Start of Given records

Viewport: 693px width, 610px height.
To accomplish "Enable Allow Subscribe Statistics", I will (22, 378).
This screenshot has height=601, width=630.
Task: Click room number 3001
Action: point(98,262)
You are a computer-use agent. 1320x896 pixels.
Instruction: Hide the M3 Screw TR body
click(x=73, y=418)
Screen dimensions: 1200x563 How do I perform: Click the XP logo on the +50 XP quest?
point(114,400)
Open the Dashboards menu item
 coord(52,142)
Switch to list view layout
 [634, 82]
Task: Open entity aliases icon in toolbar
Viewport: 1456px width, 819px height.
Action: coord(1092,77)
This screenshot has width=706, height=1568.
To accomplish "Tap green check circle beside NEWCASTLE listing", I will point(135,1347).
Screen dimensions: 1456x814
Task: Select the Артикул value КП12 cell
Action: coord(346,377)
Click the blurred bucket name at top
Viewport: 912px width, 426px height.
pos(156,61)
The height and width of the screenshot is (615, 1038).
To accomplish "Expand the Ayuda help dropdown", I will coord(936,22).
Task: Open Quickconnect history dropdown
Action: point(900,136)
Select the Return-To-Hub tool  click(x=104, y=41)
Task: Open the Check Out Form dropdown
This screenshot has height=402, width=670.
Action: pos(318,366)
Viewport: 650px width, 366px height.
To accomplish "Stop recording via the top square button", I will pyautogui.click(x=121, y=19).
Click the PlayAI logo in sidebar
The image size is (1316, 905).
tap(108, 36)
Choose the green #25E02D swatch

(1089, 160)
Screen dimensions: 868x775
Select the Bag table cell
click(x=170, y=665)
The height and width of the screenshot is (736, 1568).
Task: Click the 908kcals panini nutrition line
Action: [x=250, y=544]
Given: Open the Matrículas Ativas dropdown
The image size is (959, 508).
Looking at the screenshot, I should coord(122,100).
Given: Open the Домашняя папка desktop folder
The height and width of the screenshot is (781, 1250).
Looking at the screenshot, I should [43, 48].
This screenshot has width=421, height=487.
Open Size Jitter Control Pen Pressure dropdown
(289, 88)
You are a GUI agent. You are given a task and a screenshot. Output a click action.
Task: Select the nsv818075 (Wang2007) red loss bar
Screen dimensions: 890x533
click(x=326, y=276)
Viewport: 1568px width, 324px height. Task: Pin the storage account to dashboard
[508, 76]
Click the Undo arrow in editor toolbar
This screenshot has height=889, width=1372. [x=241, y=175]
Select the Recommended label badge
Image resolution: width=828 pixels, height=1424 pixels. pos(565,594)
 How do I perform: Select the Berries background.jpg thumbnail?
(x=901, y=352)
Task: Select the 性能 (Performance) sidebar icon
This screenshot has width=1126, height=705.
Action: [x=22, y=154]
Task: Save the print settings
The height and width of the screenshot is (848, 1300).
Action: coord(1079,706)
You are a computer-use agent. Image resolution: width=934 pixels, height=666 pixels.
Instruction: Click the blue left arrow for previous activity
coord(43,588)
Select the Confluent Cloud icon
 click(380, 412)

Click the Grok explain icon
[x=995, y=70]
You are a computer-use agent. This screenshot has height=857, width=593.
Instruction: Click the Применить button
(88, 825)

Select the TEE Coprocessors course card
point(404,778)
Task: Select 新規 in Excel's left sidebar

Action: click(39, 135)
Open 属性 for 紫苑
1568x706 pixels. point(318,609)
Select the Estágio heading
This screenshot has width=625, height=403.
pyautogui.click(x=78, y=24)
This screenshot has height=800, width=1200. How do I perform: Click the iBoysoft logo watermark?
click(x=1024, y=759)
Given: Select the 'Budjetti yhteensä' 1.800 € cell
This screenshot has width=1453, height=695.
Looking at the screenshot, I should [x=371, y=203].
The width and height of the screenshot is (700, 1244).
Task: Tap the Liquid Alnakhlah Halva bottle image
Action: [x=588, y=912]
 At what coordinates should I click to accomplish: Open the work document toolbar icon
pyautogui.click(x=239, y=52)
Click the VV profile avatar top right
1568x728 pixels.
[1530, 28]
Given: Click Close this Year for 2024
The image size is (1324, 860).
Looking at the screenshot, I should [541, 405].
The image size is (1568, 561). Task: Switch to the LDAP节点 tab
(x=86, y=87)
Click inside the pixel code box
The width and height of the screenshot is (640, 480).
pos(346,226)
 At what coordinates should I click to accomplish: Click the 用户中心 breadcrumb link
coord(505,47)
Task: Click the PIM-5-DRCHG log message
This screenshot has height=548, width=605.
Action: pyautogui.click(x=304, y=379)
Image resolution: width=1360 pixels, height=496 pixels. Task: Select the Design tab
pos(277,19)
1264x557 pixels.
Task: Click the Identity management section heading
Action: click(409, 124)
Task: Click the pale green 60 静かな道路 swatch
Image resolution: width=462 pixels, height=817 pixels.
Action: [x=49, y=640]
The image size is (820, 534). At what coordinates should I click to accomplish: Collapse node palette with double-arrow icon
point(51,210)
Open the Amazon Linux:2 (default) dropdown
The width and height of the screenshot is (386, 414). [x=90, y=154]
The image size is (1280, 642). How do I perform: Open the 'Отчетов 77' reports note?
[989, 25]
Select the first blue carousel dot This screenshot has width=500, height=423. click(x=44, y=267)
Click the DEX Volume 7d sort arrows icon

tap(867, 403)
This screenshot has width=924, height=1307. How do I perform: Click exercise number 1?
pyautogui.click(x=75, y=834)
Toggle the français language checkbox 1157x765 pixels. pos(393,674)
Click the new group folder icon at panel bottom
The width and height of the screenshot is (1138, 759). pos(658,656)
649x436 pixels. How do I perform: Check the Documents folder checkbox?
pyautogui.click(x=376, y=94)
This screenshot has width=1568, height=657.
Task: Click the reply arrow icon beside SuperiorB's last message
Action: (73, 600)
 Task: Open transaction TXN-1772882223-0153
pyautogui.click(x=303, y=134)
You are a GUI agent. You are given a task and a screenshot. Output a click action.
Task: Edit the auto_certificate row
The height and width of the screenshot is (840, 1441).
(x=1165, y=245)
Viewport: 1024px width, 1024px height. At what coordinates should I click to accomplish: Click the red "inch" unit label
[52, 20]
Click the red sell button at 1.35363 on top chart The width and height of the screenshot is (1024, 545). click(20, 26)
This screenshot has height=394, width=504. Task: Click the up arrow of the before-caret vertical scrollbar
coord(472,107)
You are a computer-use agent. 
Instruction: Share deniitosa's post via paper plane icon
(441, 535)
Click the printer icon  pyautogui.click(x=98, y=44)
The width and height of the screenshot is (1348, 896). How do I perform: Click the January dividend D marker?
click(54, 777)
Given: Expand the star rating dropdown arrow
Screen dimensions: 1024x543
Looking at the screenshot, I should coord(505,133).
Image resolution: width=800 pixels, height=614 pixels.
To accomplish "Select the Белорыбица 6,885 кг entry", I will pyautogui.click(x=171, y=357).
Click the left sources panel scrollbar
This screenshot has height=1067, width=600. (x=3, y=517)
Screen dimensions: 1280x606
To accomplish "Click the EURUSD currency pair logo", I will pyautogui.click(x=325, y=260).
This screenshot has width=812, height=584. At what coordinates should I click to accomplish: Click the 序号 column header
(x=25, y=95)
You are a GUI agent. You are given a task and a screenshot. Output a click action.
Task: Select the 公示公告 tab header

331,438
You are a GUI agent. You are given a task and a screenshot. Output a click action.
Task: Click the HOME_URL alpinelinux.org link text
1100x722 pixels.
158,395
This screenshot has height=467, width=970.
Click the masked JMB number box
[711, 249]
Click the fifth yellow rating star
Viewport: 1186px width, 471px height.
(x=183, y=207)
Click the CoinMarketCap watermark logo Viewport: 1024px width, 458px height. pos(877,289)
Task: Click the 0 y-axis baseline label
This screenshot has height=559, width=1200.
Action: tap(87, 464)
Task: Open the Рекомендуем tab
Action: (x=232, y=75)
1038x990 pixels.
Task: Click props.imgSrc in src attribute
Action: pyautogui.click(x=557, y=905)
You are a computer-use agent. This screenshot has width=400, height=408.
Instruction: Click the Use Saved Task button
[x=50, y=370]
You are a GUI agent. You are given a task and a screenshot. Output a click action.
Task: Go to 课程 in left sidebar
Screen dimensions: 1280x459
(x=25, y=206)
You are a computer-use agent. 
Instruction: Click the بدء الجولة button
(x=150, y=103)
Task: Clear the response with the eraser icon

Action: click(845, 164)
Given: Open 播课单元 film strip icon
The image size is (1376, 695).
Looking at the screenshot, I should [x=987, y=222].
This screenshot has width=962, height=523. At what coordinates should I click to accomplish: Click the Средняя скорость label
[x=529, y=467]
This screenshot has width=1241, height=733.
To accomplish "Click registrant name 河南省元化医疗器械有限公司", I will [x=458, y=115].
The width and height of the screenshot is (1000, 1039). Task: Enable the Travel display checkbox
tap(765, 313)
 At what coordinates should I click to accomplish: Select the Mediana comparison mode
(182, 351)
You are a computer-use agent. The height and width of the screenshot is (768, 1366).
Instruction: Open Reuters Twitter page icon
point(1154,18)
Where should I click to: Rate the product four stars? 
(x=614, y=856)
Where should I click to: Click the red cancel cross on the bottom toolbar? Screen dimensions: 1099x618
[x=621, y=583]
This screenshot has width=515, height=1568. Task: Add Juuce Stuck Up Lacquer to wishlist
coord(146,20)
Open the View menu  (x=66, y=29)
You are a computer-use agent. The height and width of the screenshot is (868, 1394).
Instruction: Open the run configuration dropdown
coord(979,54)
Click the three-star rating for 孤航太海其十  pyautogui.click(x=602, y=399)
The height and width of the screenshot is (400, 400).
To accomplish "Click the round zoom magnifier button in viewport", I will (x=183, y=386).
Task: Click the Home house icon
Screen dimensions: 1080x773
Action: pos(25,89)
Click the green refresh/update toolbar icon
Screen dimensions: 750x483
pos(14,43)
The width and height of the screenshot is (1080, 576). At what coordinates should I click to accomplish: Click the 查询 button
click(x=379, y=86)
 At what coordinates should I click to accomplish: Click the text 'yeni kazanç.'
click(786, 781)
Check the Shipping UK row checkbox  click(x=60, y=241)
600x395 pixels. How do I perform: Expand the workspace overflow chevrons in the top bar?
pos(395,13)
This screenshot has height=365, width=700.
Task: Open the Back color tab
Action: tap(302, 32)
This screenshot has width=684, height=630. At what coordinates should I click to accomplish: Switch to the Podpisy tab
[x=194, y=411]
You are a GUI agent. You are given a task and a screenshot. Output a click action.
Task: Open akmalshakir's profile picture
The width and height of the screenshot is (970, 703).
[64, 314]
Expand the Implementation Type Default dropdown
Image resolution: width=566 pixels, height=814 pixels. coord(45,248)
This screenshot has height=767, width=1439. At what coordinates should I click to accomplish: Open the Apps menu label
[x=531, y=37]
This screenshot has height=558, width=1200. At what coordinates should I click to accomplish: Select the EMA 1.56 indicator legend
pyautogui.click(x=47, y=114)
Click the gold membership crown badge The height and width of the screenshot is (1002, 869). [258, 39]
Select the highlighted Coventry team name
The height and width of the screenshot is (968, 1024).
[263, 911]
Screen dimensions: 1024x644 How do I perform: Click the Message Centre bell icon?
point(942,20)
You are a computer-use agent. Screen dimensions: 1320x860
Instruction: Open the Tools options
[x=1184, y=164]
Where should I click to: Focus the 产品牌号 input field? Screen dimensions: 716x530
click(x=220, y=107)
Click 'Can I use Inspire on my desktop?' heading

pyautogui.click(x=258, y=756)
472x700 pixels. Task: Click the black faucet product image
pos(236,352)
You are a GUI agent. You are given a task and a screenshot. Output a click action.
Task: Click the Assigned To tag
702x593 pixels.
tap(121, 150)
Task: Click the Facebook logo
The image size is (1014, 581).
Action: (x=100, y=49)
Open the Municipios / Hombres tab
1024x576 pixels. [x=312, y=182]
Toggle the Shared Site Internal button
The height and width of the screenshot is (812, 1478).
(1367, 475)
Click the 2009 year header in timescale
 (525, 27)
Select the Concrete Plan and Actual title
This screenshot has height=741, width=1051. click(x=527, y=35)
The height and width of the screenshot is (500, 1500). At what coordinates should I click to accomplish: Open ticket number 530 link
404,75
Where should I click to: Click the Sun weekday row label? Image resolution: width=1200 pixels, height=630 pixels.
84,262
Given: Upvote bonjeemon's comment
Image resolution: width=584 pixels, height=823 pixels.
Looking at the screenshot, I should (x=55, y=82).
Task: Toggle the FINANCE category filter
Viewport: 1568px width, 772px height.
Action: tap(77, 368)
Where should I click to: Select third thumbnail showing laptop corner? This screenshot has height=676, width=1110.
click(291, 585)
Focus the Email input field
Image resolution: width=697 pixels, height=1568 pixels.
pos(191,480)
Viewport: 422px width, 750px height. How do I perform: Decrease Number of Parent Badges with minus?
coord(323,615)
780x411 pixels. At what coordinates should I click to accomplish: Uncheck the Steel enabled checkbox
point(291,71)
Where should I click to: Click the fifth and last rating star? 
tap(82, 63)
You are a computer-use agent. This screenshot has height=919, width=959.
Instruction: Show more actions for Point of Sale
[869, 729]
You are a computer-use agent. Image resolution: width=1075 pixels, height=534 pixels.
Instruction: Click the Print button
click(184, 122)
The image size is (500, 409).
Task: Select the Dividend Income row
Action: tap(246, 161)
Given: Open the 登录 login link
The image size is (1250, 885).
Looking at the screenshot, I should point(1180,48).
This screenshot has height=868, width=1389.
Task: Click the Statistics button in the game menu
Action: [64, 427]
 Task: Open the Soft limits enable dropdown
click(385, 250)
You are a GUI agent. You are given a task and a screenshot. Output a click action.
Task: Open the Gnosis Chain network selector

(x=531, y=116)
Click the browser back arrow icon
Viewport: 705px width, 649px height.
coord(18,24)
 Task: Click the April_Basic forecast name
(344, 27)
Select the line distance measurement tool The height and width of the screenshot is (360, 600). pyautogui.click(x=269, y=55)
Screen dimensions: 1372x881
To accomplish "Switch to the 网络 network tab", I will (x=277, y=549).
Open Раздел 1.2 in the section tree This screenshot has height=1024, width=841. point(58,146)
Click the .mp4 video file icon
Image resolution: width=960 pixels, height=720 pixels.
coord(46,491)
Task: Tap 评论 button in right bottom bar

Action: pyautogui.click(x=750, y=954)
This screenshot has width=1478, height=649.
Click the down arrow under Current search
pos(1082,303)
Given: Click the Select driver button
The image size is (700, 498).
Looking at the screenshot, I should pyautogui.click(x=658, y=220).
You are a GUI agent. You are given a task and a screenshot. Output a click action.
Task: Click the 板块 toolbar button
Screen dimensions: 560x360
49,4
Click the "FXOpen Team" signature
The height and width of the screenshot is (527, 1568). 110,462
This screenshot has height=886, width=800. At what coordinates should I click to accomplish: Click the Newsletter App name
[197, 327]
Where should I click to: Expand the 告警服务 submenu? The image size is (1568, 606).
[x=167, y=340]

End of Given records

Assignment:
If a line in the listing holds the word "Toggle", copy it out.

The completed task:
Toggle the français language checkbox 1157x765 pixels. pos(393,674)
Toggle the Shared Site Internal button
Task: Toggle the FINANCE category filter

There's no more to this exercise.